Progress and potential pitfalls of economic valuation of natural capital: A path forward
There is growing demand for valuation of environmental services, driven by end-user requests for information on tradeoffs and consequences of alternative land management and conservation decisions. How do we balance this demand for information with lingering questions about uncertainty, representation, and data gaps that can inhibit our ability to supply reasonable value estimates?

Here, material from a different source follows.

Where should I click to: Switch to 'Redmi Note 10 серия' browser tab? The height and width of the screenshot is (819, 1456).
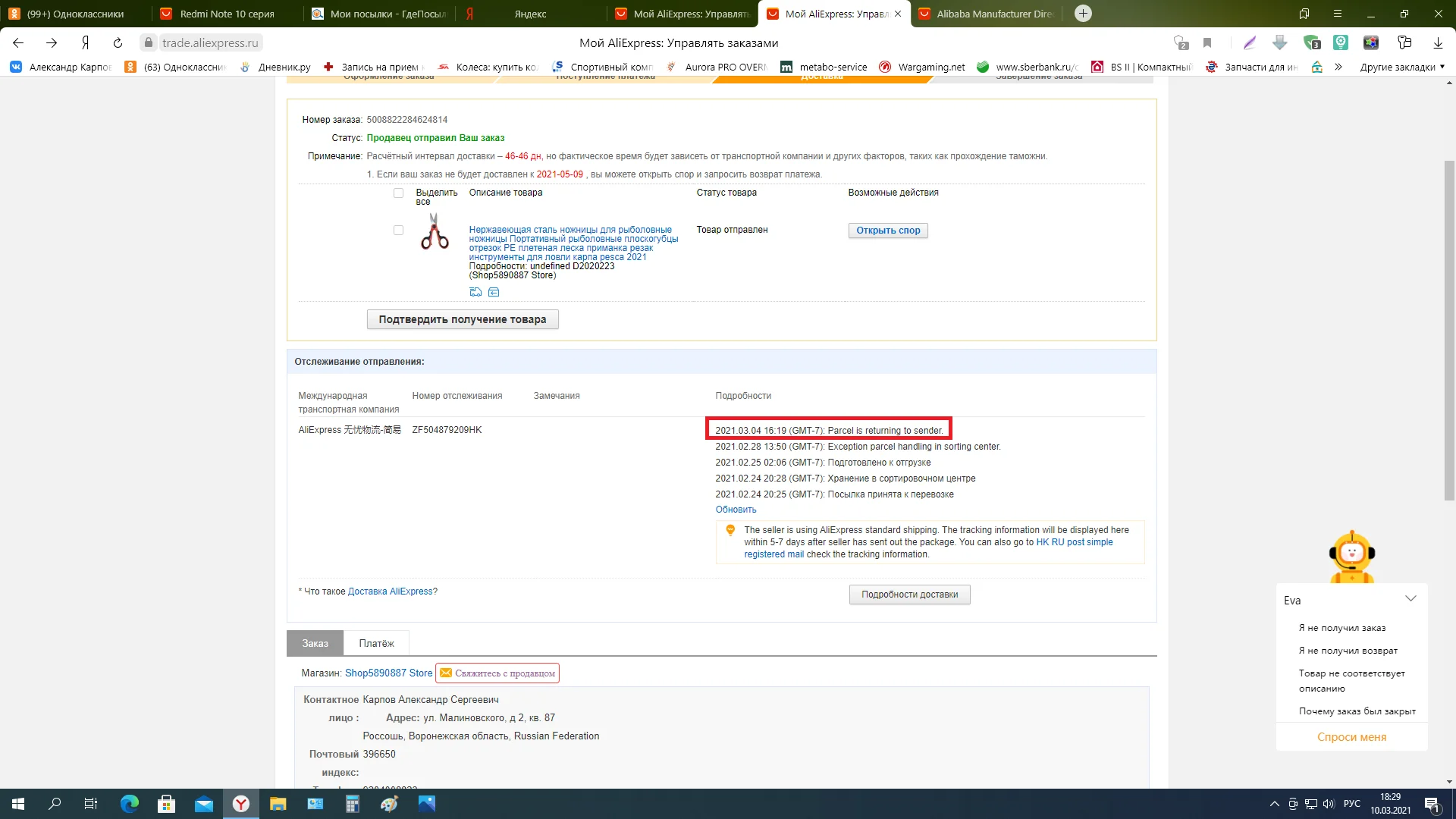(227, 14)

In this talk, we will draw on case studies in agricultural watershed management, global forest landscape restoration, and state and federal agency planning to highlight progress and remaining challenges associated with economic valuation of ecosystem services. Areas of progress include better integration of biophysical and economic models, advancements in non-monetary valuation techniques, and new data sources that can inform revealed preference approaches. Remaining challenges include incorporating and communicating uncertainty, combining different types of values in a common framework, and proper interpretation of valuation data. Debates over new vs. old conservation have raised important questions about unintended consequences of economic valuation of nature and the most appropriate strategies for conservation organizations and researchers. However, decisions must be made and demand for valuation information is only growing. Drawing from diverse experiences in multiple decision contexts, we propose a path forward for economic valuation that integrates lessons learned, leverages and incentivizes new research to address key gaps, and considers appropriate use and interpretation of value.